- [What needs to be done]:
Pictures don't belong in the copy; print all the records exactly.

──────── Entries provided

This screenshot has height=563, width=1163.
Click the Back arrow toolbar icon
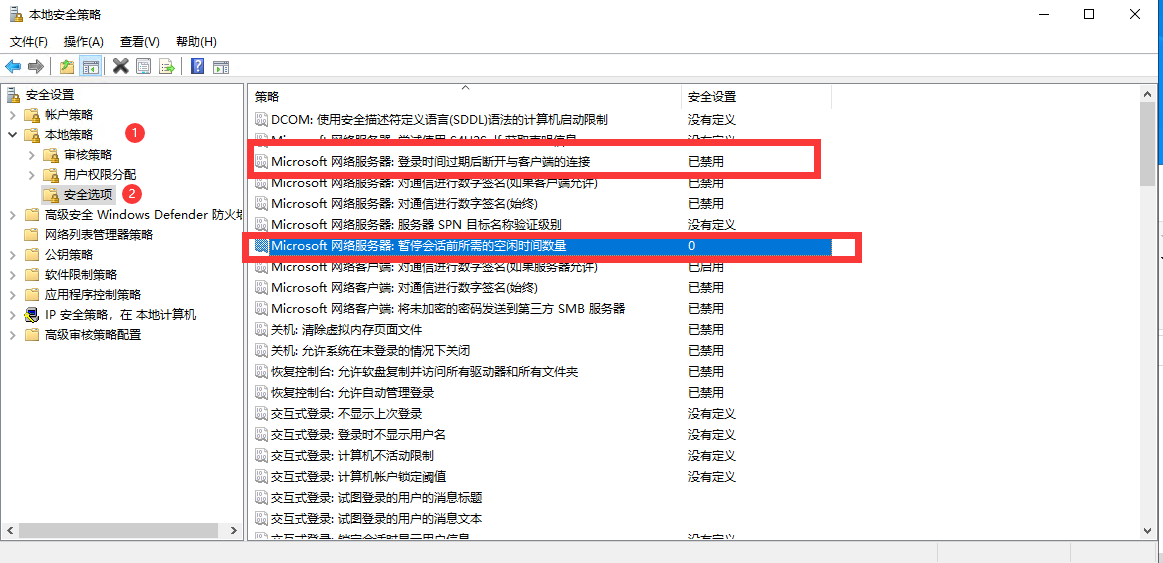click(13, 66)
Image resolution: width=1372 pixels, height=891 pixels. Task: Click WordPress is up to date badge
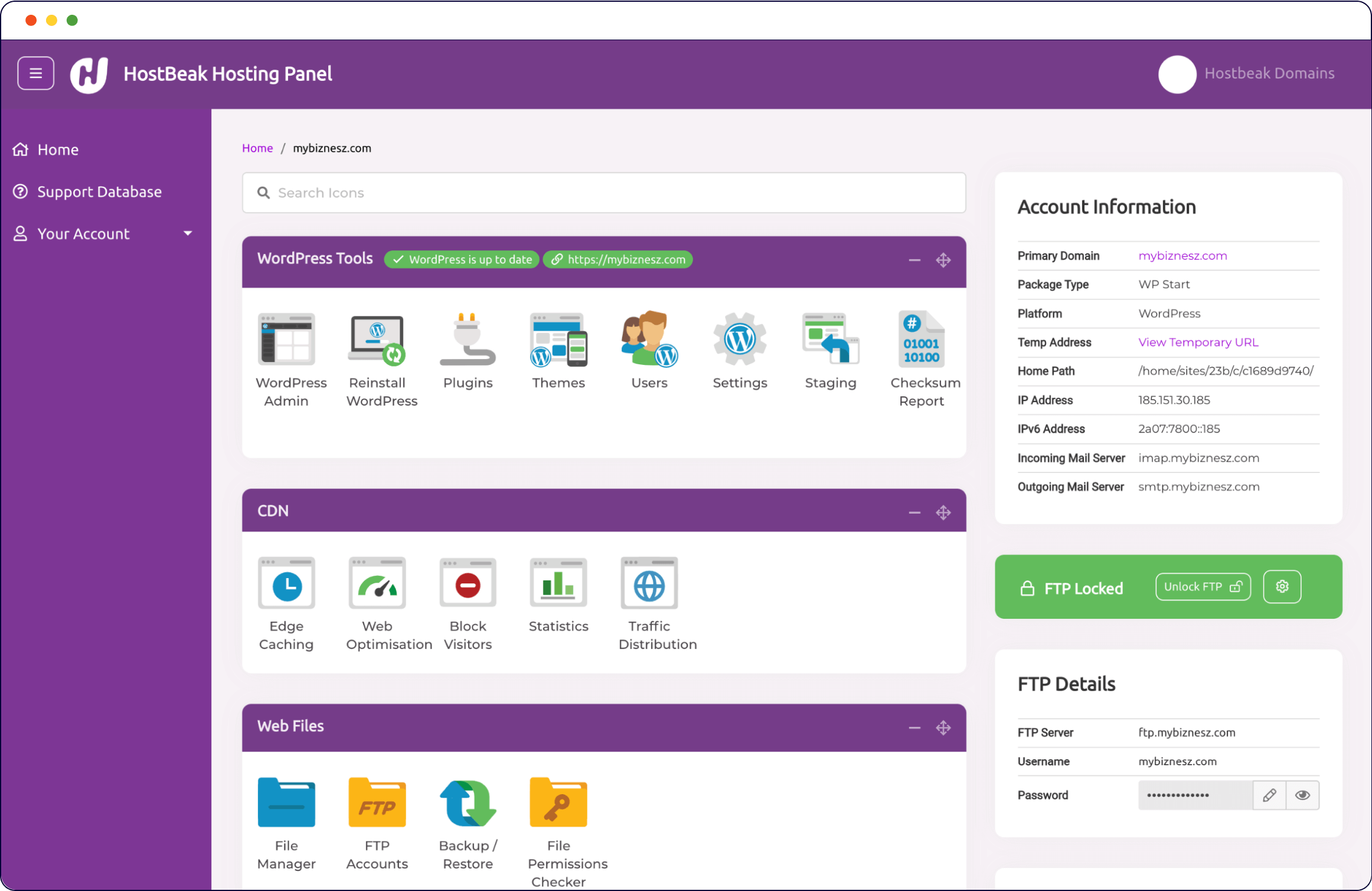(461, 260)
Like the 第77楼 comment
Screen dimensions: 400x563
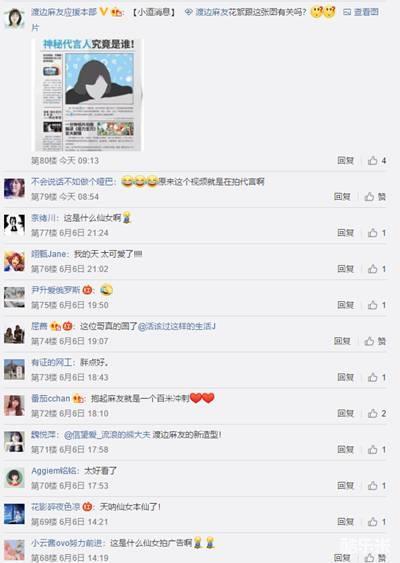(377, 233)
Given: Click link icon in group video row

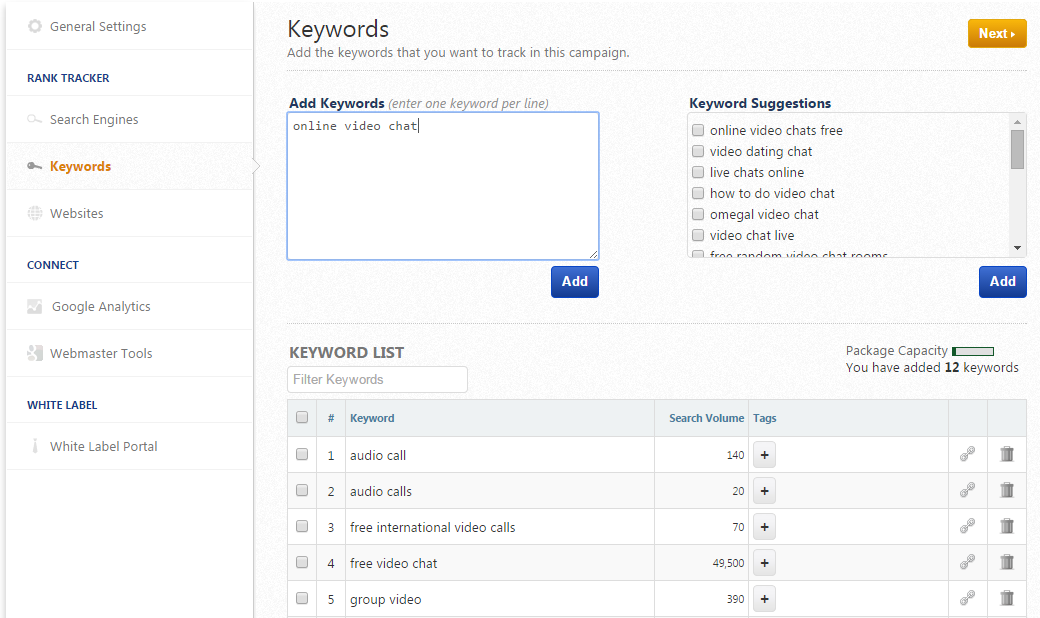Looking at the screenshot, I should [x=967, y=599].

────────────────

- [Exercise answer]:
This screenshot has height=563, width=1163.
Click the Back arrow toolbar icon
click(13, 66)
Image resolution: width=1372 pixels, height=891 pixels. Task: Click WordPress is up to date badge
(461, 260)
Like the 第77楼 comment
Screen dimensions: 400x563
(377, 233)
Given: Click link icon in group video row

Looking at the screenshot, I should [x=967, y=599].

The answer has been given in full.